[TASK PROMPT] Extend the news report on Israel halting work on its underground barrier around Gaza, picking up after its last sentence.

[EXTRACT TO READ]
◇ ◇ ◇ ◇ ◇ ◇ ◇

Fearing reprisals after tunnel blast, Israel halts work on underground barrier
Senior Southern Command official warns Islamic Jihad terror group will be hard to restrain after a dozen members died in IDF strike on attack tunnel
Judah Ari Gross is The Times of Israel's religions and Diaspora affairs correspondent.
The Israel Defense Forces suspended construction on the underground barrier being built around the Gaza Strip on Wednesday out of concern that workers might come under attack by a Palestinian terror group in Gaza whose tunnel was destroyed in an Israeli detonation on Monday, according to a senior IDF officer.
“The [Palestinian] Islamic Jihad will have a hard time holding back,” said the unnamed senior official in the IDF’s Southern Command on Wednesday.
Early Monday afternoon, the Israel Defense Forces bombed an attack tunnel being built by the terror group extending from the Gazan city of Khan Younis into Israeli territory, near Kibbutz Kissufim.
The officer said the military had been monitoring the tunnel since before it entered Israeli soil and that it opted to wait until it passed beyond Gazan territory before carrying out the strike. He repeated the military’s position that at no point were Israeli civilians at risk from the tunnel.
Nine Palestinian terrorists — including two senior Palestinian Islamic Jihad commanders and members of Hamas’s elite naval unit — were reported killed in the Israeli strike, and another five were still said missing as of Wednesday and are presumed dead. The IDF officer said the military suspects the missing diggers were working in the stretch of the tunnel that is inside Israeli territory.
According to Israeli assessments, most of the Palestinians who died in the attack tunnel were not killed in the initial blast, but died in its aftermath, from smoke inhalation, secondary explosions, or from the subsequent collapses.
The officer said the Hamas naval commandos had tried to use their special breathing apparatus in the rescue efforts, as there was little oxygen in the collapsed tunnel, but it was to no avail.
“This was a serious failure for [Palestinian Islamic Jihad], both in the fact that we found the tunnel and in the way it chose to rescue those trapped [in the rubble,]” the senior official said.
“But they will be making [another] mistake if they choose to attack in retaliation,” he warned.
The officer said that the number of deaths and pressure from Iran, which backs the terror group, were both motivating factors for a possible retaliation by the Palestinian Islamic Jihad.
Over the past few months the Defense Ministry has been constructing an underground barrier that is designed to thwart attack tunnels like the one destroyed on Monday. The tunnels have in the past been used by the Hamas terrorist group to stage attacks on IDF soldiers or kidnap them into the Gaza Strip to use as bargaining chips with Israel.
The destroyed tunnel is believed to have been built after the 2014 Gaza war, known in Israel as Operation Protective Edge. An IDF official on Monday said the military does not believe the tunnel from Khan Younis is the only border-crossing tunnel constructed since the conflict.
However, the military has also said the new underground barrier being constructed has forced Hamas and other terror groups to focus more on defensive underground infrastructure within the Strip, rather than attack tunnels that enter Israel.
The crews building the underground barrier wear protective vests and have security protection, but the head of the IDF Southern Command, Maj. Gen. Eyal Zamir, halted their work on Wednesday, over fears they could come under fire by sharpshooters from the Palestinian Islamic Jihad.

◇ ◇ ◇ ◇ ◇ ◇ ◇

[INFORMATION SHOWN]

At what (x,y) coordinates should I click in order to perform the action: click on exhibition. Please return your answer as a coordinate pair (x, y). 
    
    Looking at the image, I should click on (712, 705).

◇ ◇ ◇ ◇ ◇ ◇ ◇

[TASK ANSWER]
Local Israeli farmers have been warned against getting too close to the separation fence since Monday out of similar concerns, though the other precautionary instructions that were given to the nearby regional councils were rescinded on Tuesday morning.
The military saw Monday’s operation as a “great achievement,” but cautioned that it was not over yet and so celebrations were premature.
“We’re still in the midst of the event. The operation against the tunnel hasn’t ended yet, not according to us and not according to them,” the officer said.
The military official warned the response from the Palestinian Islamic Jihad might come in the next few days.
He speculated that the group — which is close to Hamas, but distinct from it — could launch rockets at Israeli cities, fire an anti-tank missile at an IDF patrol on the border or carry out a terror attack in the West Bank, as its form of retribution for the at least seven, or more likely 12, of its members that were killed in the tunnel demolition.
The Palestinian Islamic Jihad, Hamas and other terror groups in the Gaza Strip convened an emergency meeting on Monday night to discuss possible responses to the Israeli bombing. According to Palestinian media, Islamic Jihad pushed for an immediate response while Hamas cautioned against it.
One of the reasons behind the disagreement over retaliation was that Israel’s strike on the tunnel came at the same time as Hamas, which rules the Gaza Strip, and the Palestinian Authority, which controls the West Bank, were conducting ongoing reconciliation talks.
As a result of those talks, Hamas handed over control of the border crossings to Gaza to the PA on Wednesday morning.
Hamas is also constantly working to improve its relationship with Egypt, which controls Gaza’s southern Rafah crossing.
An attack by any Palestinian terrorist group from the Gaza Strip could threaten both of those efforts, something Hamas would not condone. However, the officer said, while the Palestinian Islamic Jihad is allied with Hamas, it is not beholden to it and could carry out an attack without Hamas permission.
“If Hamas doesn’t restrain [the Palestinian Islamic Jihad], then Hamas will also enter the cycle of violence,” the senior officer said.
The senior military official said that while the military believes an attack may be delayed, “the more time passes from the event, the lower the chances that the Islamic Jihad will retaliate.”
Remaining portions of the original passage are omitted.